NBC Announces It Would Like Its Comedies to Be Broader, Better-Rated
When the ship’s going down, any piece of flotsam can look like a life raft. So it was yesterday at NBC’s executive session at the Television Critics Association Press Tour, where, according to Alan Sepinwall, Peacock President Bob Greenblatt crowed about his network’s recent third-place finish in the much-desired 18-to-49-year-old demographic. But it doesn’t take overpaying for the Olympics to know that the bronze medal is hardly good enough. With that in mind, Greenblatt went on to describe his vision for NBC’s future, and it was wildly different from its recent past.
According to Sepinwall, Greenblatt “heaped praise” on his ratings-challenged, critically beloved Thursday night comedies, but then quickly qualified his enthusiasm: returning shows like Community and Parks and Recreation, he said, “tend to be a bit more narrow than we’d ultimately like going forward.” In their place, Greenblatt is banking on broad, from the monkey hijinks of Animal Practice to the shrieking emotional babies (and the cute newborns they’ve fathered) of Guys With Kids. The apparent cream of this rather corny crop is Go On, a sitcom starring the always-game Matthew Perry, which will be getting a special preview next month in between pole vaulting and hurdles. Go On isn’t a bad pilot, just a creaky one: it concerns an acerbic radio DJ (a job more overrepresented on television than “architect” or “sassy ethnic friend”) who recovers from the death of his wife via a quirky support group. One could be charitable and say it’s a remake of Dear John, or be honest and call it what it is: Community with kindly Bill Cobb in place of Chevy Chase and a wilted pile of Megan Fox jokes where the Dreamatorium should be. (Doing the same thing again and again and expecting a different result isn’t the definition of insanity. It’s the definition of Hollywood.)
Look, I’m plenty sympathetic to Greenblatt’s plight. He’s running a theoretically for-profit enterprise, which means he could probably figure out a way to support one or two charity cases, but not an entire night of them. If Parks and Rec is allowed to finish out its upcoming fifth season with some dignity and more than a little closure, that will (and should be) seen as a triumph for a brilliant show that never quite managed to connect with the mainstream. But declaring you’re in the business of “soulful comed[ies] that can make you laugh, make you cry,” as entertainment president Jennifer Salke put it yesterday is one thing, actually succeeding in that business is the other. It’s as if the last place Houston Astros, in a plea to their disgusted fanbase, announced that going forward they were going to be a home-run-hitting team: It sounds good on paper, but if you don’t have the players, switching strategy isn’t so easy. In his eighteen months on the job, Greenblatt has shown questionable taste in comedy — championing the wretched Whitney and Are You There, Chelsea over the unjustly buried Bent, for example — and his new offerings (which include a half-hour starring Dane Cook as, wait for it, an acerbic radio DJ) don’t inspire much faith.

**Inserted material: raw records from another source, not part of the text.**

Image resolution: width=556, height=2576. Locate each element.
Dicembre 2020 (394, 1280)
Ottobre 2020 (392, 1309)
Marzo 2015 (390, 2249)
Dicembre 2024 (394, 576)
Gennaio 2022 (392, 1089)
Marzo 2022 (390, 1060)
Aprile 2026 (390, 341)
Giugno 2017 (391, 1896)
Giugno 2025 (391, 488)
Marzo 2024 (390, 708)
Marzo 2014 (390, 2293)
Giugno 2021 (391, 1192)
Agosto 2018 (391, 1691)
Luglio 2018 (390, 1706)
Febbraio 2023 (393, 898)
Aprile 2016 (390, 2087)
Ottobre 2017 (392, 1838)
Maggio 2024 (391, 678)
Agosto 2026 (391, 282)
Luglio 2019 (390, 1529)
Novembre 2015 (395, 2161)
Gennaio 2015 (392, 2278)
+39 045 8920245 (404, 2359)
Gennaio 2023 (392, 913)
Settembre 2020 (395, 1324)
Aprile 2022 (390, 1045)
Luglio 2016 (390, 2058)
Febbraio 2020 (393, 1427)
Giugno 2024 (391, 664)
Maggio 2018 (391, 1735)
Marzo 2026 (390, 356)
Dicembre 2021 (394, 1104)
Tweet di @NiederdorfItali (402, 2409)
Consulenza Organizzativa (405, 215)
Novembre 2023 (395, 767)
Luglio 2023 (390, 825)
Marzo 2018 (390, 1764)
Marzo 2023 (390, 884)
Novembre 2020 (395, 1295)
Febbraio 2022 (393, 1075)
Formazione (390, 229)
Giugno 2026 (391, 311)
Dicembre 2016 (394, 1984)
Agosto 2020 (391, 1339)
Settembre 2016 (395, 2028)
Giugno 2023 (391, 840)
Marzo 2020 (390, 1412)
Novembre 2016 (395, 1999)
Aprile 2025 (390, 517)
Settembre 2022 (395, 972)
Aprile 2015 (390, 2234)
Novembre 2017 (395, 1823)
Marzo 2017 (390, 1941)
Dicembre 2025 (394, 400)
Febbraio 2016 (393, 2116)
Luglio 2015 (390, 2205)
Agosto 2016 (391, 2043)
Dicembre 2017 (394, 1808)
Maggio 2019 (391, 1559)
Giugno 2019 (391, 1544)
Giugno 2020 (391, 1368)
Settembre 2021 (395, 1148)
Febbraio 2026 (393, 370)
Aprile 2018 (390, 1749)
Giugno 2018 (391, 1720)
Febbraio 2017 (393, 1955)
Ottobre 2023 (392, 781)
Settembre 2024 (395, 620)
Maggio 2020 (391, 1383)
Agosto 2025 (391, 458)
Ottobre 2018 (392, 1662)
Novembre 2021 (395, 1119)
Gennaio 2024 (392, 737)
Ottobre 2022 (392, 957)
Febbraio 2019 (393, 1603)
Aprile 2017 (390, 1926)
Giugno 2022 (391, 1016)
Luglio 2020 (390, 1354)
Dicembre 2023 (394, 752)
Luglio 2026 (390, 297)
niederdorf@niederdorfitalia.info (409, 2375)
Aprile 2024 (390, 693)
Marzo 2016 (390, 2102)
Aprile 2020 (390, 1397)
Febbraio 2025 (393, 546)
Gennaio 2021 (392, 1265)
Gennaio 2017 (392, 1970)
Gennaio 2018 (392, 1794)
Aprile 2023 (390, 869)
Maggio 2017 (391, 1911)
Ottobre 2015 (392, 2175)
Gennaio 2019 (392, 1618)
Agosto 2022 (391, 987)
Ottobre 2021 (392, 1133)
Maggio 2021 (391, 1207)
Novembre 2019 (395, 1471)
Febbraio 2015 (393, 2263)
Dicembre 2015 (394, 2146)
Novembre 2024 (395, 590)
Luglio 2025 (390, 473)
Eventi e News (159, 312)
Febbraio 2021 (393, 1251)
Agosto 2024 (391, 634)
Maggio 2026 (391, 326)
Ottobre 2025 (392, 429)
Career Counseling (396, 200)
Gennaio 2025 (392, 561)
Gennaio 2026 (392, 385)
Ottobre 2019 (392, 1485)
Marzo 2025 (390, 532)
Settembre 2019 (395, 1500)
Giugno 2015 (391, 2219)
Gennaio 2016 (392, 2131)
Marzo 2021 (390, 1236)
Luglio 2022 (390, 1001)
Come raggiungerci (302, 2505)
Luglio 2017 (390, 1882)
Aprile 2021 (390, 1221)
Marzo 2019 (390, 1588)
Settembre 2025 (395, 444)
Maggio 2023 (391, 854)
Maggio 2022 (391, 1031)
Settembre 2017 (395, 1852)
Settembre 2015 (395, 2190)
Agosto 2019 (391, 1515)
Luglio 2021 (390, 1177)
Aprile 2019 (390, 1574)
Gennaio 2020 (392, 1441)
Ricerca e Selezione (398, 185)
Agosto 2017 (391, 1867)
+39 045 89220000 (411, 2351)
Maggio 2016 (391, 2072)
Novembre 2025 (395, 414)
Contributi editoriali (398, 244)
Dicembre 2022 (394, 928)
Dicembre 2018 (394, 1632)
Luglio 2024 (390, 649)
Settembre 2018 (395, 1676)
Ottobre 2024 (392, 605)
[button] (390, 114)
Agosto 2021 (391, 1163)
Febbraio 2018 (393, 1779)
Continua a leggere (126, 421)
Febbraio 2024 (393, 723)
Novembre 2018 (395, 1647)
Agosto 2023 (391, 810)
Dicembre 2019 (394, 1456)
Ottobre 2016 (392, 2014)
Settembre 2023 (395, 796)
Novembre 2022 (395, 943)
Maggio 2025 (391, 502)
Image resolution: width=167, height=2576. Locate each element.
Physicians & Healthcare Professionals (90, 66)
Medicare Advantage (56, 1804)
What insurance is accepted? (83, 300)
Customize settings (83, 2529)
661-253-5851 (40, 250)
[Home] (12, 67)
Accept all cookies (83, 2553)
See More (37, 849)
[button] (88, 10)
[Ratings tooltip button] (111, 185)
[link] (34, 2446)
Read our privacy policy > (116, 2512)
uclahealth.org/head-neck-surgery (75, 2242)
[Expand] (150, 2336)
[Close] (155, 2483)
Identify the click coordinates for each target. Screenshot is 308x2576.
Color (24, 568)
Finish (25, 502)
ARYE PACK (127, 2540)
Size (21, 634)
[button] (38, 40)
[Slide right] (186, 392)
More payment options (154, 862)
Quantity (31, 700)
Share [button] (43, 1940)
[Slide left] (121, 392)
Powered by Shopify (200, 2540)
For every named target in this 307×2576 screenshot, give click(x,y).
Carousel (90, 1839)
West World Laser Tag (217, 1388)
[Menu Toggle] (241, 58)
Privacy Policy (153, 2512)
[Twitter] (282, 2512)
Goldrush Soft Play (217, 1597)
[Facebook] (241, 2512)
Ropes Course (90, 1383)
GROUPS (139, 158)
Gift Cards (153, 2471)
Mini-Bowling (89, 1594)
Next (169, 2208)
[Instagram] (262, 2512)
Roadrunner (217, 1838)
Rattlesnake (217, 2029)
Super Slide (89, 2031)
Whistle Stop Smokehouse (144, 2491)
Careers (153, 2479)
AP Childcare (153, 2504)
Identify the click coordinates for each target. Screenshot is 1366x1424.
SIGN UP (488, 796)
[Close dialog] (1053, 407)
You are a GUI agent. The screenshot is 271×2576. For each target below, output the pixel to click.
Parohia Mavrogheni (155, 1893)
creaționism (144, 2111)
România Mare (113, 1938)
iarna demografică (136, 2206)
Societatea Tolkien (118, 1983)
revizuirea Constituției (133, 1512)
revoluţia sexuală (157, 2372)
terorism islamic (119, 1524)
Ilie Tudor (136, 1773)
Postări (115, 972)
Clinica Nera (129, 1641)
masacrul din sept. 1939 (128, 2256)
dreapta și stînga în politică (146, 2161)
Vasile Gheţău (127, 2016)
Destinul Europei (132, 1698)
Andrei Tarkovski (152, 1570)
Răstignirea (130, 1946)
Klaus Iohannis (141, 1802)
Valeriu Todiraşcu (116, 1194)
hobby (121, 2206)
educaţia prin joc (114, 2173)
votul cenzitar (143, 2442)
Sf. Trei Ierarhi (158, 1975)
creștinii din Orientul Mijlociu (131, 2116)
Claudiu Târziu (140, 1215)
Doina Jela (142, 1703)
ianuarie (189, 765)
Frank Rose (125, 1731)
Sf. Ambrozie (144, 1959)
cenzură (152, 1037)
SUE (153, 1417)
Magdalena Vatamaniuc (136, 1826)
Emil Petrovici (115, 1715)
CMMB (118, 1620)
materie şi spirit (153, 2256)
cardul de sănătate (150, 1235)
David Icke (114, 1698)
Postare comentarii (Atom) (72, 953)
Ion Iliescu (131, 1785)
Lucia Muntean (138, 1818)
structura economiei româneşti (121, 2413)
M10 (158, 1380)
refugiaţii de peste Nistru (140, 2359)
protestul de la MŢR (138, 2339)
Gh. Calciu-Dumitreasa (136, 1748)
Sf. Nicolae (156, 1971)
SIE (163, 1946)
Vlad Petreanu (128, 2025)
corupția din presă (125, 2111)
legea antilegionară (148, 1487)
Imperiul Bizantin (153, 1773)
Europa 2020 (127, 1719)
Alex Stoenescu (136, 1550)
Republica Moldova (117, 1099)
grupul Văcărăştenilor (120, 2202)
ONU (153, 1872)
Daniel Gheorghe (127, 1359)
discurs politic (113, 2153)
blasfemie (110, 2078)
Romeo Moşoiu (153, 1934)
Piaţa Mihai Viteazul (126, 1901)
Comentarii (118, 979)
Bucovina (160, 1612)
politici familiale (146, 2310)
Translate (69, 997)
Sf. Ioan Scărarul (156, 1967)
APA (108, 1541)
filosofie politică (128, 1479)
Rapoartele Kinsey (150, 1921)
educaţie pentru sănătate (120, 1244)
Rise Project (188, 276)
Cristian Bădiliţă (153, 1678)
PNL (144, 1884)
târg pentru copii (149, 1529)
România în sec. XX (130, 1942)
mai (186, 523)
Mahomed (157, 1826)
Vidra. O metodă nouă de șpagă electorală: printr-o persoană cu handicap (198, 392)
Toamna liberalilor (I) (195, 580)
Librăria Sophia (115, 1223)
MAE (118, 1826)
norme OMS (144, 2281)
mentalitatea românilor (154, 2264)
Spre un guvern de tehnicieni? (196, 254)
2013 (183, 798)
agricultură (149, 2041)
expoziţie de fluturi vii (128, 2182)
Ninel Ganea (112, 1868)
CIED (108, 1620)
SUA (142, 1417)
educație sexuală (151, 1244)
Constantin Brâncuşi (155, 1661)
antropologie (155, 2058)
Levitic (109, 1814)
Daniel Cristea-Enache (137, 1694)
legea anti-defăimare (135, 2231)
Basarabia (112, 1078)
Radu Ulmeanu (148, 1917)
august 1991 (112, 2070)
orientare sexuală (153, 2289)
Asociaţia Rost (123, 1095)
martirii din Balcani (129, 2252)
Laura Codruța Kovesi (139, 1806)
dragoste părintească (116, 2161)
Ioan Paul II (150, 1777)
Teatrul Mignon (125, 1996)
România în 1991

Furthermore, Greenblatt has appeared to go out of his way to marginalize creator Greg Daniels — the man responsible for The Office, which is still, even in its current, unkillable zombie form, NBC’s highest rated sitcom — first by passing on his promising Friday Night Dinner pilot back in May, and then by lumping the Dunder-Mifflinites in with the rest of the struggling line-up: “I don’t want to say anything negative about what Tina Fey does, or Parks and Rec or The Office,” Sepinwall quotes him as saying. “Those are great shows. But it’s a challenge in comedy to broaden.” If a beloved eight-year-old show about a surrogate workplace family isn’t broad enough, Greenblatt might be better served scheduling a two-hour block of puppies falling asleep.
But NBC’s biggest red flag going forward is equally broad. Heading into his second fall season at the helm, it’s clear Greenblatt is angling for an NBC that’s an awkward amalgamation of CBS and ABC, blending schticky multi-cam laffers with touchier, feelier fare that’s more sensitive than cerebral. But last I checked, Chuck Lorre isn’t leaving his billion dollar crashpad in Les Mooves’s helicarrier anytime soon, and Modern Family is the simplest sitcom to imitate but the hardest to duplicate. What should really concern the suits in Burbank is a simple case of identity theft. While NBC was dithering over pirates and vampires, the upstarts at Fox ate the Peacock’s lunch, suddenly reinventing themselves into the go-to place for smart, urbane comedy. Greenblatt can’t be faulted for missing on New Girl, but The Mindy Project — one of the best pilots of the fall and Zooey D’s new crafting partner on Tuesday nights — was developed in-house at NBC. One of the things Matthew Perry is told in his support group (after the Ryan Gosling gag and the bit about the Google Streetview truck) is that the first step to recovery is acceptance. It’s advice worth heeding in the executive suite as well.